Die egoistische Aussage im Blog: „Aber dazu später mehr …“

Eine solche Aussage hat nichts mit dem Nutzen zu tun, den sie den Lesern eines Blogs bietet, sondern vielmehr mit dem Wunsch des Autors, die Leser länger an den Beitrag zu binden.

Gestern habe ich schon wieder einen längeren Blogbeitrag gelesen, in dem der Satz „Aber dazu später mehr …“ bereits dreimal vorkam, und zwar gleich zu Beginn des Beitrages.

Das ist nichts weiter als Eigenwerbung und dient einzig und allein dazu, die Leser länger bei der Stange zu halten – ganz im Interesse des Blogautors.

Dieser Ansatz lässt sich auch als „Cliffhanger“ bezeichnen, da das aufgeworfene Thema erst zu einem späteren Zeitpunkt behandelt wird.

Dieser Ansatz dient ausschließlich eigenen Interessen und lässt sich leicht vermeiden, indem man andere Methoden anwendet, beispielsweise indem man ein Inhaltsverzeichnis am Anfang des Blogbeitrags einfügt oder den Beitrag in mehrere Abschnitte unterteilt.
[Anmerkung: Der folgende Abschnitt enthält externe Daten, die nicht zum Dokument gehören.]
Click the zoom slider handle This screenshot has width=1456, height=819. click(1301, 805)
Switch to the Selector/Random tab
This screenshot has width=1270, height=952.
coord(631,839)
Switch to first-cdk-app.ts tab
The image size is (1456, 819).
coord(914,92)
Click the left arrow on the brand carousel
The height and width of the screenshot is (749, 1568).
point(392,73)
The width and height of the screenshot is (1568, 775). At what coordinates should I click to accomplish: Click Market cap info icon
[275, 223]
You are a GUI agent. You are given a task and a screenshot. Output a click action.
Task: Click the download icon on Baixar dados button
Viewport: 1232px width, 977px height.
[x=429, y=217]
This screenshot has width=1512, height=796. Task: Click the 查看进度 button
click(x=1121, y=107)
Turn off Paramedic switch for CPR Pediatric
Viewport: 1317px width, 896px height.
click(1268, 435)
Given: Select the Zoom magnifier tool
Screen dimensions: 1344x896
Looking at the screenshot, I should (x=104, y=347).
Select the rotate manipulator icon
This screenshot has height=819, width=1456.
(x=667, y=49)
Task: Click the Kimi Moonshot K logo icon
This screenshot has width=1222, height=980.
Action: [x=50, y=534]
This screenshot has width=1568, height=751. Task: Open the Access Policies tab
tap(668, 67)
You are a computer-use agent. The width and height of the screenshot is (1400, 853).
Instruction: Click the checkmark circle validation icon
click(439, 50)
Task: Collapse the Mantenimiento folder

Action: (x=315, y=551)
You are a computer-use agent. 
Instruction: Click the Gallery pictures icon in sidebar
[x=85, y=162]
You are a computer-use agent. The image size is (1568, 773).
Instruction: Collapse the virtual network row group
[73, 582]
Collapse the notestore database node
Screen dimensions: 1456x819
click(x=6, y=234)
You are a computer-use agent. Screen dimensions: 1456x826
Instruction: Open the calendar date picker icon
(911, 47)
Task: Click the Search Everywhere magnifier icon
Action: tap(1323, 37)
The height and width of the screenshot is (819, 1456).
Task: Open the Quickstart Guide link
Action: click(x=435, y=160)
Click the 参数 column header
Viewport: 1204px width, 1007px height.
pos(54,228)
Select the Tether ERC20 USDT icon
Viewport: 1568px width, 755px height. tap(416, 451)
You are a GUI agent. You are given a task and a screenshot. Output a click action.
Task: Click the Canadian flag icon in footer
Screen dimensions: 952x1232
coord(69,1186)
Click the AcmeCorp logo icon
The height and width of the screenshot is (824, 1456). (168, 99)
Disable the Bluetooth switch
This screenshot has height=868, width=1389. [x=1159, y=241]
„Aber dazu später mehr …“ als eine Textpassage in einem Blogbeitrag zu schreiben, ist nicht mehr zeitgemäß, und wenn ich darüber nachdenke, ist eine solche Vorgehensweise niemals für die Leser sinnvoll gewesen.

Wenn Blogs mehr Nutzen bieten und sich gegen die Auswirkungen der künstlichen Intelligenz besser behaupten wollen, dann müssen solche Praktiken komplett ausradiert werden.

Oder hast du jemals als KI-Antwort „Aber dazu später mehr …“ als Teil der Text-Antwort gelesen?

Komm zur Sache, sag, was du zu sagen hast, und halte dich aber kurz.

KI macht das bereits und das kommt bei den Menschen an.

Als Blogger müssen wir aus den technologischen Entwicklungen lernen, die wir uns selbst zuzuschreiben haben.